The camaraderie of protest has consumed her and given her the glow that you see on the faces of pregnant women, those who have just fallen in love, gone mad, or found God. I can’t begrudge her that happiness and newfound sense of purpose. But I’m less enamoured of the righteous indignation that comes with it, too close a dialectical reflection of Erdoğan’s belligerence. It’s not that Nilüfer and I disagree entirely but even when we agree she makes me feel I don’t agree enough. I worry about her.

‘And what are you doing? Why have you had your Skype switched off for the last week? Why are you up so late? Have you been eating?’ She worries about me too.

‘I’m doing a new project. Another one of my invocation things…’

‘But abla, I thought you were going to stop this, last time you became so ill. You’re not taking any weird pills or anything?’

‘No, no, just vitamin B6 and lots of chicken. I haven’t started yet though… I’m still preparing, researching. It’s about Aisha.’

‘Ayşe hala?’

‘ No, not our auntie – Aisha the Prophet’s wife.’

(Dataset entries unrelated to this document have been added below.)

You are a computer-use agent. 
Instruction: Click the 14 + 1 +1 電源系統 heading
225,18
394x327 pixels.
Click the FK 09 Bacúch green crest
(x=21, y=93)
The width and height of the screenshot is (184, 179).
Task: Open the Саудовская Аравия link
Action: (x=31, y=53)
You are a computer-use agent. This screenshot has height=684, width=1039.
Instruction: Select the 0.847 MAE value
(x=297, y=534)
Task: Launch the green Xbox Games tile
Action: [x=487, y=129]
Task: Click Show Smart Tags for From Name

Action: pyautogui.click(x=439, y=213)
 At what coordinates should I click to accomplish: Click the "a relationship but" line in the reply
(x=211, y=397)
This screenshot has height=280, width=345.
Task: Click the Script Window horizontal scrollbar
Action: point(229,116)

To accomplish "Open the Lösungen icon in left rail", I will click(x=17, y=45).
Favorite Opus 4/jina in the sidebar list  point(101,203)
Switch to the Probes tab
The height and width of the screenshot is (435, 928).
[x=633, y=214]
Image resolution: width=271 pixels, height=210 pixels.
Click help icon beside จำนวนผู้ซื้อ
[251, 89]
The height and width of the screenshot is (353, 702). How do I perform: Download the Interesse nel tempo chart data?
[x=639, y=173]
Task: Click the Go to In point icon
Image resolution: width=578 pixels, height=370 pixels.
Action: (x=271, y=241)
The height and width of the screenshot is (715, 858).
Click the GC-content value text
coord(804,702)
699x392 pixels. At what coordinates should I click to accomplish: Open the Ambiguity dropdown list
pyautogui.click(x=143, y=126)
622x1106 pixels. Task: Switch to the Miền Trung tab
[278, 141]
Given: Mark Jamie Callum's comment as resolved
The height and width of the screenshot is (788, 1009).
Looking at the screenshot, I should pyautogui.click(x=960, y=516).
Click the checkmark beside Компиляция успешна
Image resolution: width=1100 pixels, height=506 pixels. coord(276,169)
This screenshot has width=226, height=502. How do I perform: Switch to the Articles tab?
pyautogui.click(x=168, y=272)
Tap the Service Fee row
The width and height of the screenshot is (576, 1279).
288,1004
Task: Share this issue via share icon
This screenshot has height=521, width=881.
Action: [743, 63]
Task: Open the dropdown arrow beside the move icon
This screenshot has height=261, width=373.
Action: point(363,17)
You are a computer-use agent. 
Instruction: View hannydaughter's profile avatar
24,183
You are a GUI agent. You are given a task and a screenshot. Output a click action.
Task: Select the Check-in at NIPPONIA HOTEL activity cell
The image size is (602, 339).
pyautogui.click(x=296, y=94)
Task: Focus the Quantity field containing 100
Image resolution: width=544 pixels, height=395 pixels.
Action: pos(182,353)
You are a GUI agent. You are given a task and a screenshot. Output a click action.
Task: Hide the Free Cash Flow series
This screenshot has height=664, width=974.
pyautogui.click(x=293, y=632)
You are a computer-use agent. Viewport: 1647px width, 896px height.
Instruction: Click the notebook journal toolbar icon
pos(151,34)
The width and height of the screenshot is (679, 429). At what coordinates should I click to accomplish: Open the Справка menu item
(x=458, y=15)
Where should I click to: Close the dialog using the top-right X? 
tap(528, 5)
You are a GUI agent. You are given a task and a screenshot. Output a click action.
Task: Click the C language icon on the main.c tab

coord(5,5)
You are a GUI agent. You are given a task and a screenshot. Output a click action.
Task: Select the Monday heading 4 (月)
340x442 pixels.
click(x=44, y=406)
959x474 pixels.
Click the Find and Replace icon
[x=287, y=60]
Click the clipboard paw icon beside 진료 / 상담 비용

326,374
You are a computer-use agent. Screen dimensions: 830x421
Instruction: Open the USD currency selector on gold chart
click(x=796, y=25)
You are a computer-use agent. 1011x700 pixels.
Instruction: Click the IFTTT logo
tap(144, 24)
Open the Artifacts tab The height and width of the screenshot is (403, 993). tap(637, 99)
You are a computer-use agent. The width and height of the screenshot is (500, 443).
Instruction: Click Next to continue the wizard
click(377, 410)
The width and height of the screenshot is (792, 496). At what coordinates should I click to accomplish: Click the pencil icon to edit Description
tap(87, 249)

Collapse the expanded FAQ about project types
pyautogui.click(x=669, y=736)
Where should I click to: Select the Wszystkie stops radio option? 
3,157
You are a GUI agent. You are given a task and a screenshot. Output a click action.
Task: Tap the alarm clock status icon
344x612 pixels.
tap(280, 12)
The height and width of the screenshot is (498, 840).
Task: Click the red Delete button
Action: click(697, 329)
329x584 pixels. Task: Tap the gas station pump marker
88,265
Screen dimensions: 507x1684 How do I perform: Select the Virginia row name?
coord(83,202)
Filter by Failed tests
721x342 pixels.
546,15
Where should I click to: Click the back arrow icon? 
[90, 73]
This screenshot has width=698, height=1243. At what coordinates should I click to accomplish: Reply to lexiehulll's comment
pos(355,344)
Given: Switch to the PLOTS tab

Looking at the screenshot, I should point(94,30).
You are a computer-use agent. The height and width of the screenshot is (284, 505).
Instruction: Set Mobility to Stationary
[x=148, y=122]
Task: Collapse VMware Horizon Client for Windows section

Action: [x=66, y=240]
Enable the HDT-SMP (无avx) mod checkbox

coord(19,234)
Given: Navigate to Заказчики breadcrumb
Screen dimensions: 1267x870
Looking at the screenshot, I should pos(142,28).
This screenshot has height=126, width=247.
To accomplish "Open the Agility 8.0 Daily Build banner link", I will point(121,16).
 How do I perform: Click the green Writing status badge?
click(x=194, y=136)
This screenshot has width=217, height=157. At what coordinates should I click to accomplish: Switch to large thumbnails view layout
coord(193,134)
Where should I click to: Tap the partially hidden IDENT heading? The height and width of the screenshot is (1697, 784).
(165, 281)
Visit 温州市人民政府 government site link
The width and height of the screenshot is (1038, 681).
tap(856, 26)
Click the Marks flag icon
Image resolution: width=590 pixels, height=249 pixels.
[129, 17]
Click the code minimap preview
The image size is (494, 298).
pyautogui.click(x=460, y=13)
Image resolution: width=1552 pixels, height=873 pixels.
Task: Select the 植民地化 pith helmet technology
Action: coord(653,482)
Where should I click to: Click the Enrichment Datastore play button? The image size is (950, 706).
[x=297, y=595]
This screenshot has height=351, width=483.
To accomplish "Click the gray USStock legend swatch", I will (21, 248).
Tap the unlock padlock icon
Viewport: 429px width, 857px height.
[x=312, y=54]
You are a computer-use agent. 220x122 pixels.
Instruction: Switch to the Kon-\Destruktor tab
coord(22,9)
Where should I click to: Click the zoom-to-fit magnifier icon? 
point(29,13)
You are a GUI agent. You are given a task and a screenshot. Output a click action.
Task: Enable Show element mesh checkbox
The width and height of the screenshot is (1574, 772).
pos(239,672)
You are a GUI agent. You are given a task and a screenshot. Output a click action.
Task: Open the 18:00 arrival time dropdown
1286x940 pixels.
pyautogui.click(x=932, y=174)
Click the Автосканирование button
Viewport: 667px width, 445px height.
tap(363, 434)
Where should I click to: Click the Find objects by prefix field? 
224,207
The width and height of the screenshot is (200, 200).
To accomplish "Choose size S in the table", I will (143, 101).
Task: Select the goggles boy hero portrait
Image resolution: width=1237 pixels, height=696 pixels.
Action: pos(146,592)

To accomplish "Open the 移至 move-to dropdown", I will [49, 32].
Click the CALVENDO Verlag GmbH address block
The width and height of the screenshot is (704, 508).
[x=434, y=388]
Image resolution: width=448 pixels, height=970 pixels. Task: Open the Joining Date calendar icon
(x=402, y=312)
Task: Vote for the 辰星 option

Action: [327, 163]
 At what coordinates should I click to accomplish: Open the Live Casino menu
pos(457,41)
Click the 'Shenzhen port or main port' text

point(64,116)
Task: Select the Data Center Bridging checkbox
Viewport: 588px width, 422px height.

‘You’re kidding? Abla, have you gone nuts? Have the Gülenists got to you?’ She makes an impassioned speech about Muslim piety that is partly drowned out by the music and the time delay on our call. Her image keeps pixelating, freezing, reforming. It’s not just the corruption and repression, the relentless neoliberal profit driven brutality of the current government. It’s not just Erdoğan’s arrogant responses to the death of Alevi children in the riots and the horrors of the Soma mining disaster that enrage her. She goes on at some length about the small-minded Muslim puritanism that makes everyday less joyful, making it harder and more to expensive to appreciate the view over a raki or three, about people being arrested for kissing in the street. Then her discourse gets darker and roams farther, the woman stoned to death by her family outside the courthouse in Pakistan, the pregnant woman, about to give birth, imprisoned in Sudan, the kidnap of hundreds of school girls in Nigeria… Whatever Islam is/was supposed to be, face it, it’s never good news socially or politically these days. Where is Shari’a Law anything but barbaric?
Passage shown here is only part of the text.